1! = 1. Divisible by 2^0
2! = 2. Divisible by 2^1
3! = 6. Divisible by 2^1
4! = 24. Divisible by 2^3
5! = 120. Divisible by 2^3
6! = 720. Divisible by 2^4
7! = 5040. Divisible by 2^4
8! = 40320. Divisible by 2^7
9! = 362880. Divisible by 2^7
10! = 3628800. Divisible by 2^8
11! = 39916800. Divisible by 2^8
12! = 479001600. Divisible by 2^10
13! = 6227020800. Divisible by 2^10
14! = 87178291200. Divisible by 2^11
15! = 1307674368000. Divisible by 2^11
16! = 20922789888000. Divisible by 2^15
17! = 355687428096000. Divisible by 2^15
18! = 6402373705728000. Divisible by 2^16
19! = 121645100408832000. Divisible by 2^16
20! = 2432902008176640000. Divisible by 2^18
21! = 51090942171709440000. Divisible by 2^18
22! = 1124000727777607680000. Divisible by 2^19
23! = 25852016738884976640000. Divisible by 2^19
24! = 620448401733239439360000. Divisible by 2^22
25! = 15511210043330985984000000. Divisible by 2^22
26! = 403291461126605635584000000. Divisible by 2^23
27! = 10888869450418352160768000000. Divisible by 2^23
28! = 304888344611713860501504000000. Divisible by 2^25
29! = 8841761993739701954543616000000. Divisible by 2^25
30! = 265252859812191058636308480000000. Divisible by 2^26
31! = 8222838654177922817725562880000000. Divisible by 2^26
32! = 263130836933693530167218012160000000. Divisible by 2^31
33! = 8683317618811886495518194401280000000. Divisible by 2^31
34! = 295232799039604140847618609643520000000. Divisible by 2^32
35! = 10333147966386144929666651337523200000000. Divisible by 2^32
36! = 371993326789901217467999448150835200000000. Divisible by 2^34
37! = 13763753091226345046315979581580902400000000. Divisible by 2^34
38! = 523022617466601111760007224100074291200000000. Divisible by 2^35
39! = 20397882081197443358640281739902897356800000000. Divisible by 2^35

Answer 2

Each multiplication appends zero bits from the right until at some iteration left-most bits gets discarded because of overflow.

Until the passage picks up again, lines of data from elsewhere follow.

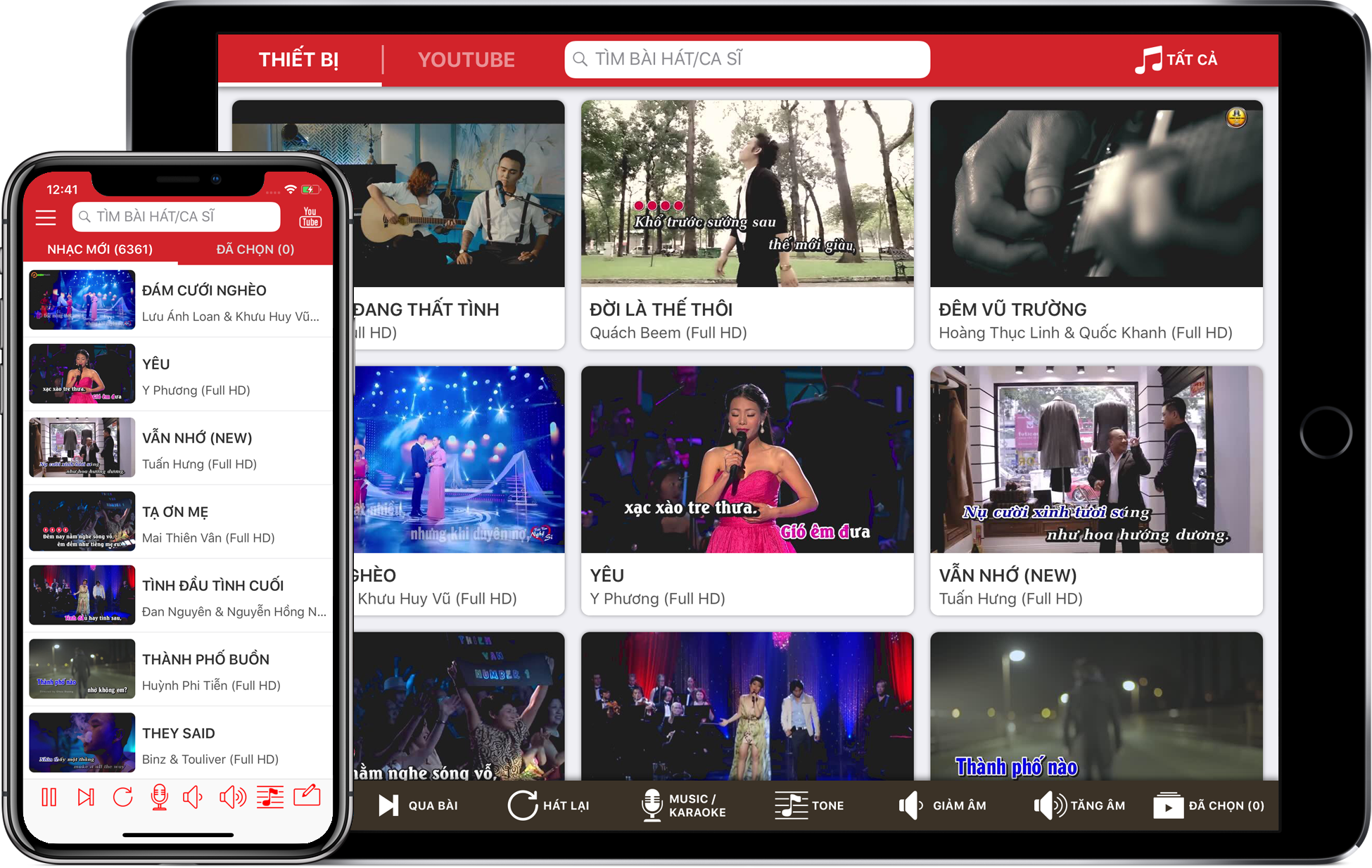
Task: Tap the volume-down speaker icon on the phone
Action: [x=193, y=797]
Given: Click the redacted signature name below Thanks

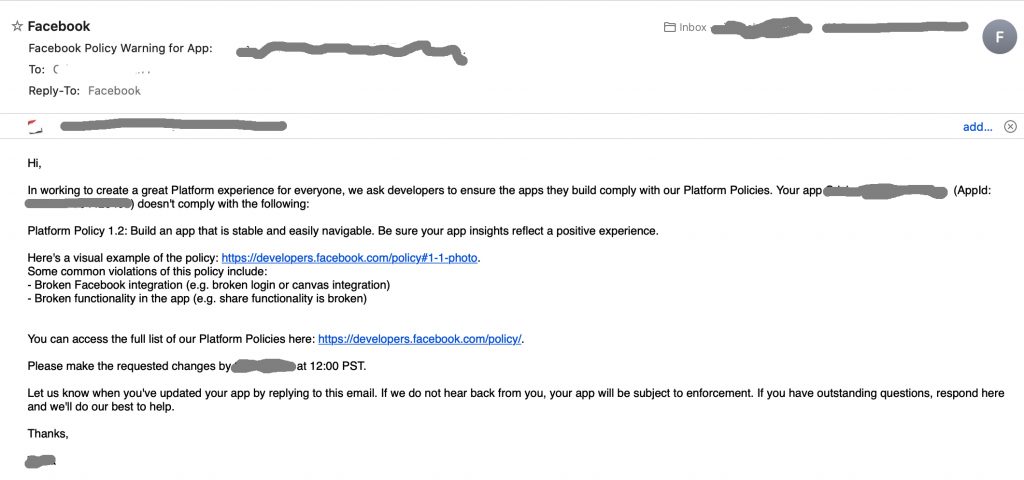Looking at the screenshot, I should 40,461.
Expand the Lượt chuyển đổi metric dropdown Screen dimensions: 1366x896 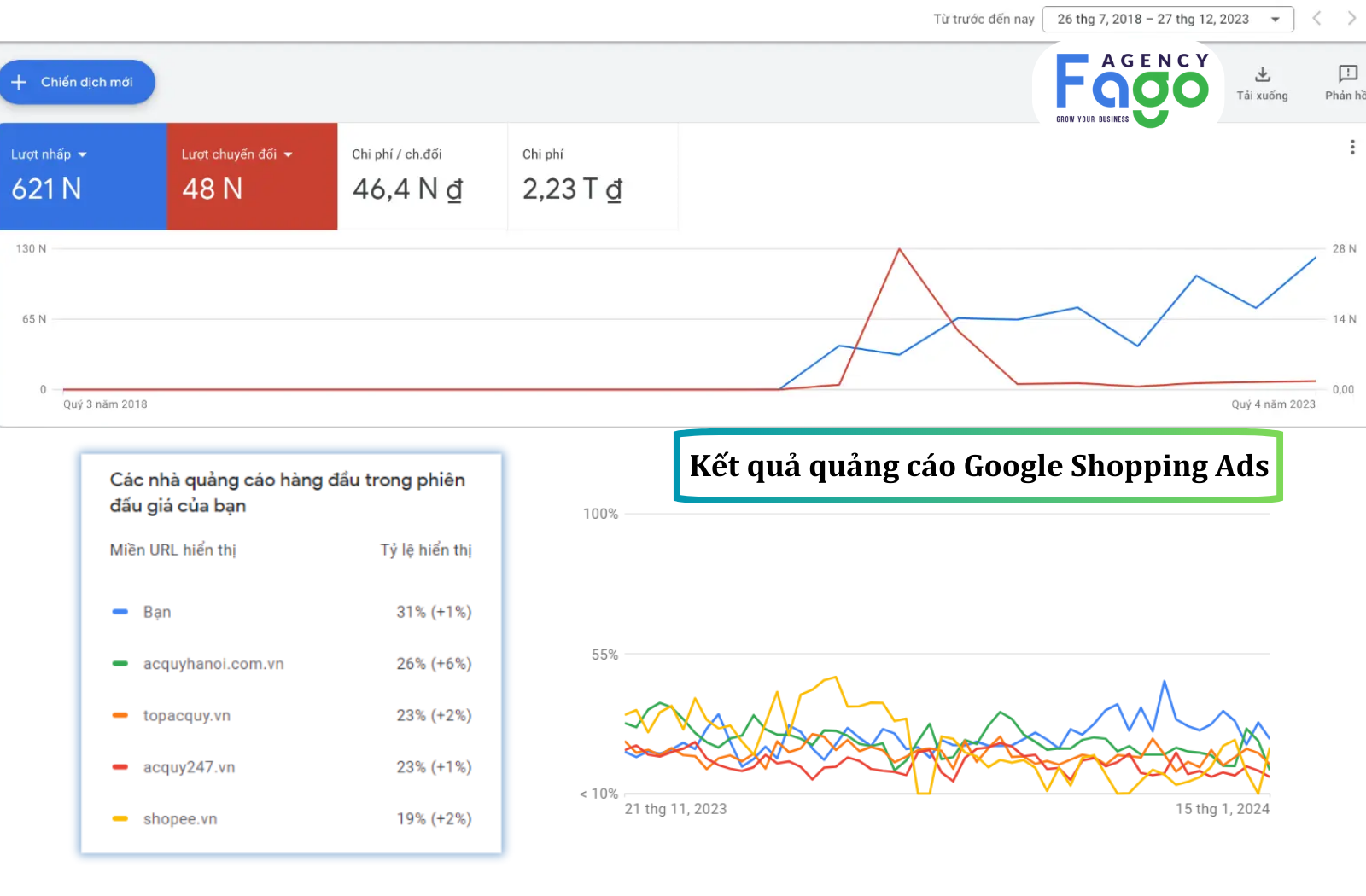pyautogui.click(x=289, y=154)
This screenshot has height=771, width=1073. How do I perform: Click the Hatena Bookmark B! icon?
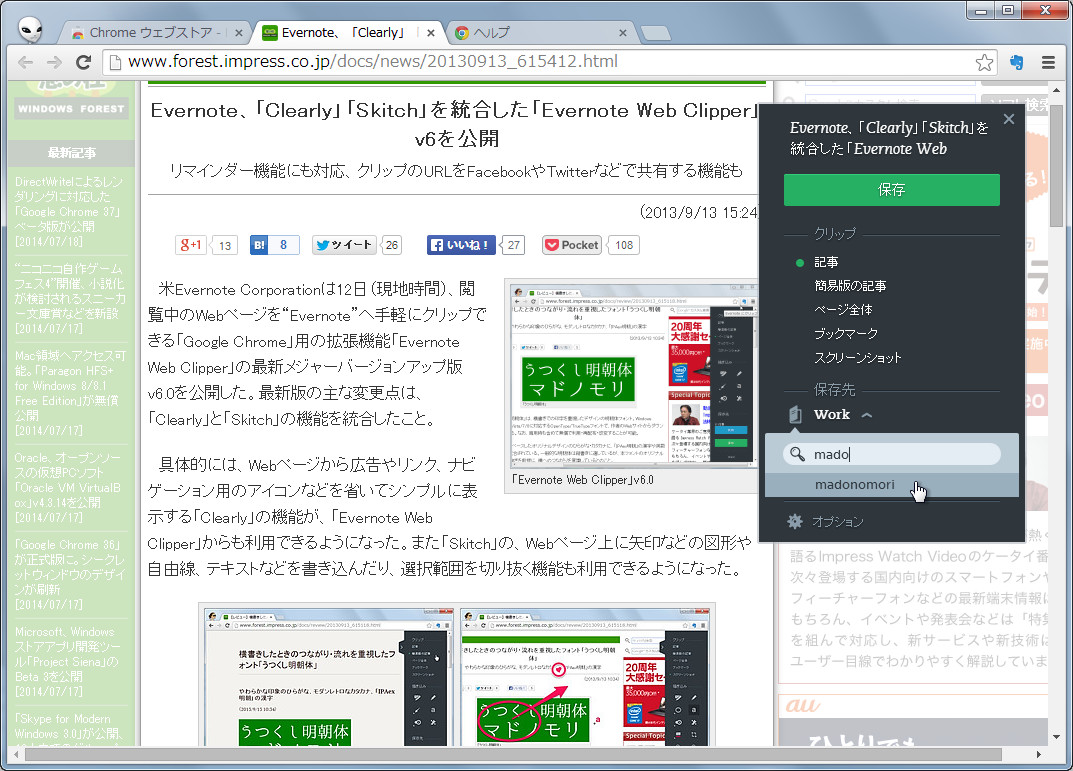[259, 244]
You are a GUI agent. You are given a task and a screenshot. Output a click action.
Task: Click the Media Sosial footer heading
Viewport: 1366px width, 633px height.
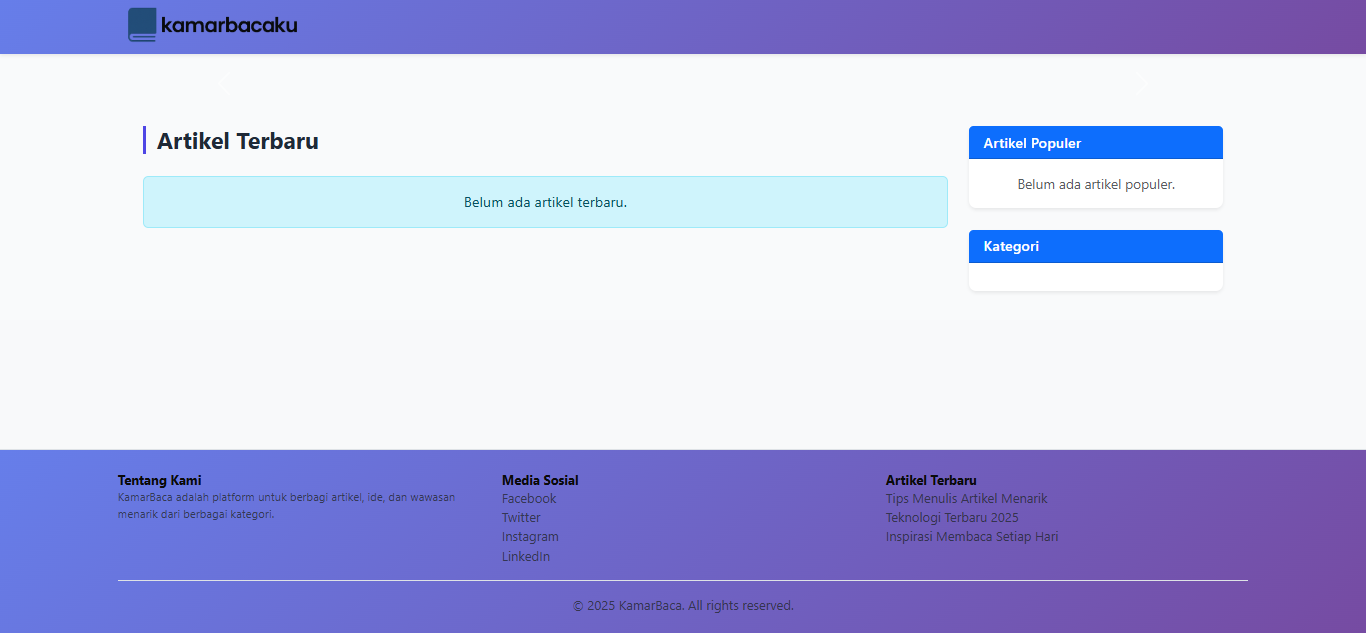[540, 480]
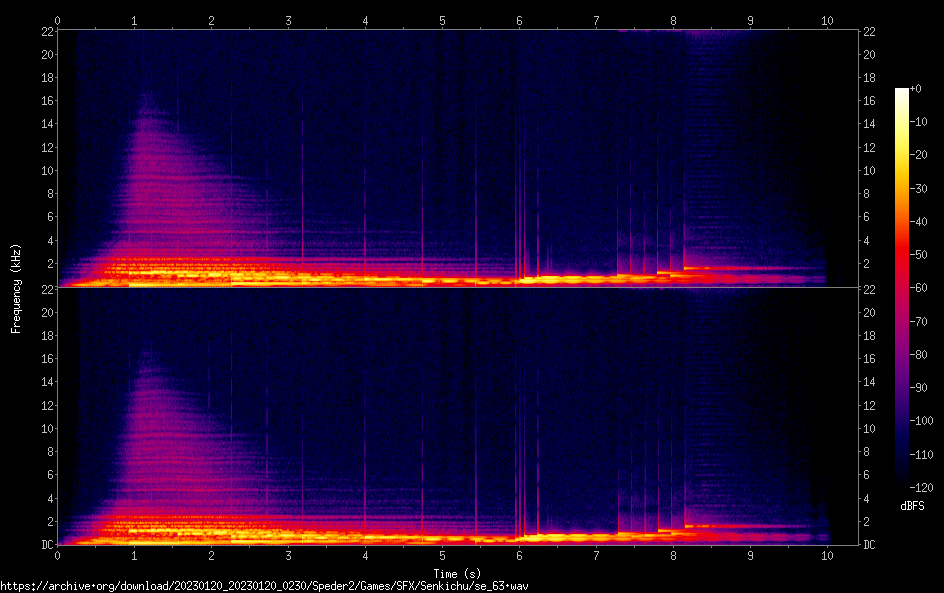Click the 10-second tick on the top time axis
Viewport: 944px width, 593px height.
coord(827,20)
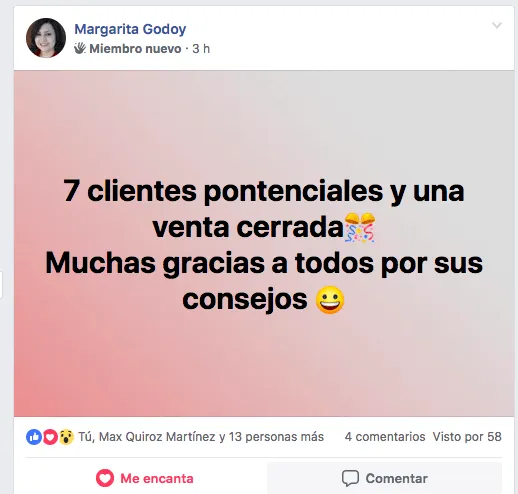Viewport: 518px width, 494px height.
Task: Click the Wow surprised reaction icon
Action: [x=66, y=437]
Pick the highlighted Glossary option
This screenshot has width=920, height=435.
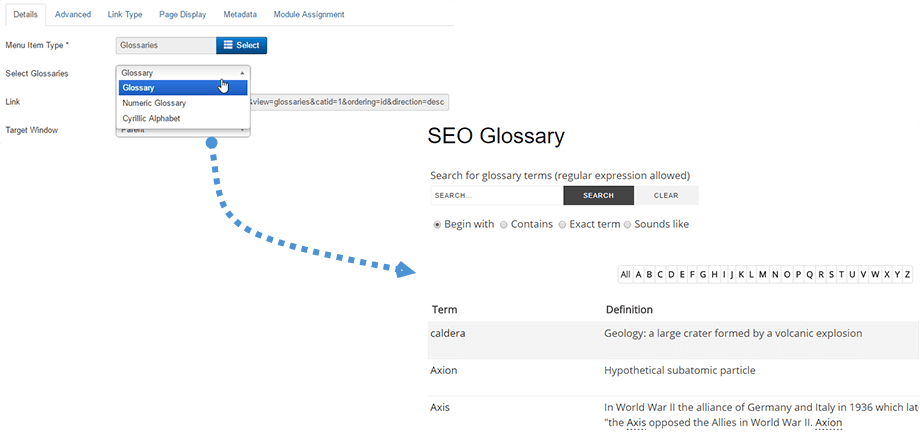[139, 88]
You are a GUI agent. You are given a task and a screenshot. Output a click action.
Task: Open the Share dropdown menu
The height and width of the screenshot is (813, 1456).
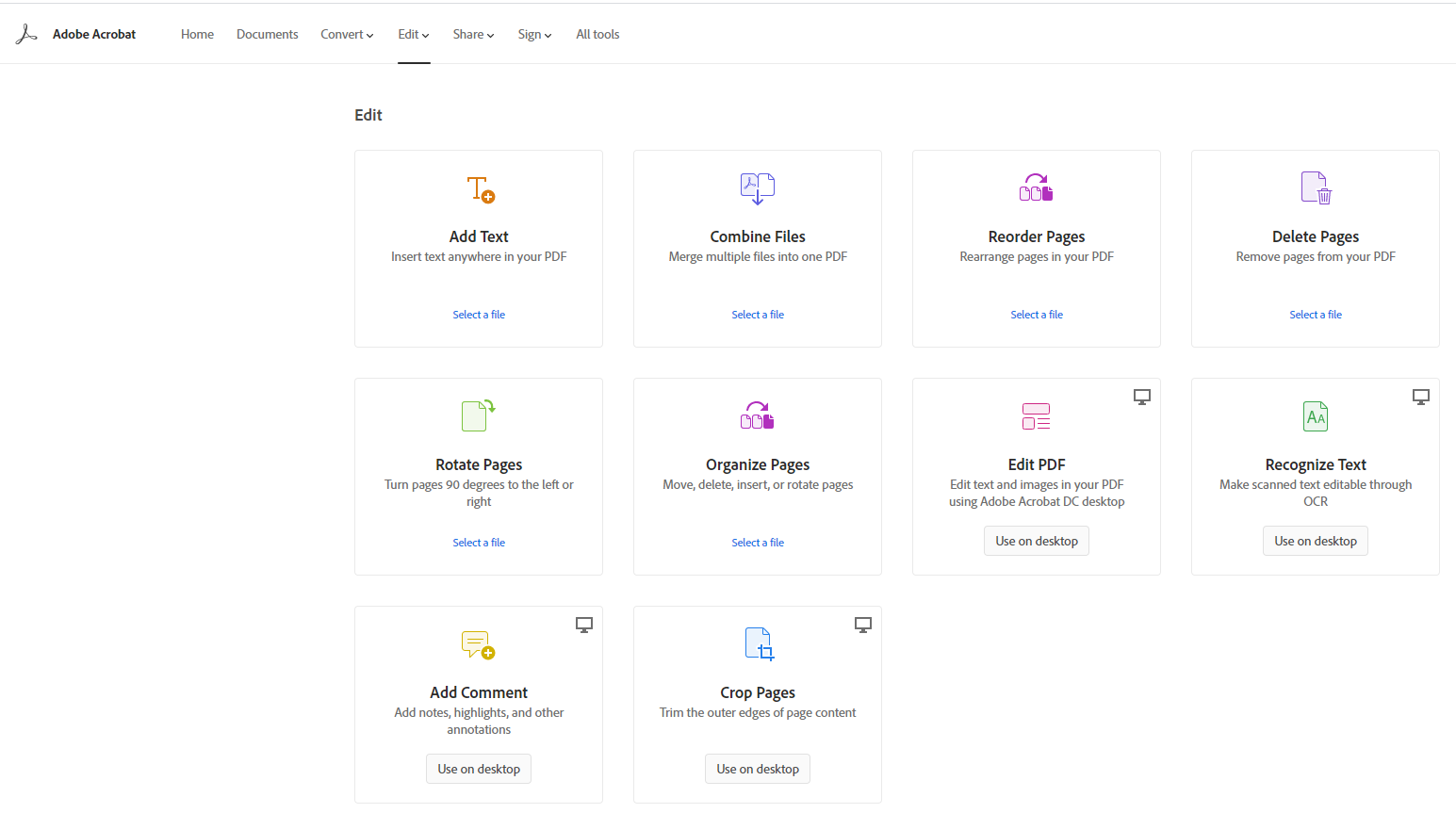coord(473,34)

Effect in action:

    int i, x=1;
    for (i=1; i <=50; i++) {
        x *= i;
        for (int i = 31; i >= 0; --i) {
            printf("%i",(x >> i) & 1);
        }
        printf("\n");
    }

Output bits:

00000000000000000000000000000001
00000000000000000000000000000010
00000000000000000000000000000110
00000000000000000000000000011000
00000000000000000000000001111000
00000000000000000000001011010000
00000000000000000001001110110000
00000000000000001001110110000000
00000000000001011000100110000000
00000000001101110101111100000000
00000010011000010001010100000000
00011100100011001111110000000000
01110011001010001100110000000000
01001100001110110010100000000000
01110111011101110101100000000000
01110111011101011000000000000000
11101110110011011000000000000000
11001010011100110000000000000000
00000110100010010000000000000000
10000010101101000000000000000000
10111000110001000000000000000000
11100000110110000000000000000000
00110011100000000000000000000000
11010000000000000000000000000000
10000000000000000000000000000000
00000000000000000000000000000000

Notice that before we get zero - we get INT_MIN. Appending yet another zero bit - discards sign bit and thus from INT_MIN we get plain zero.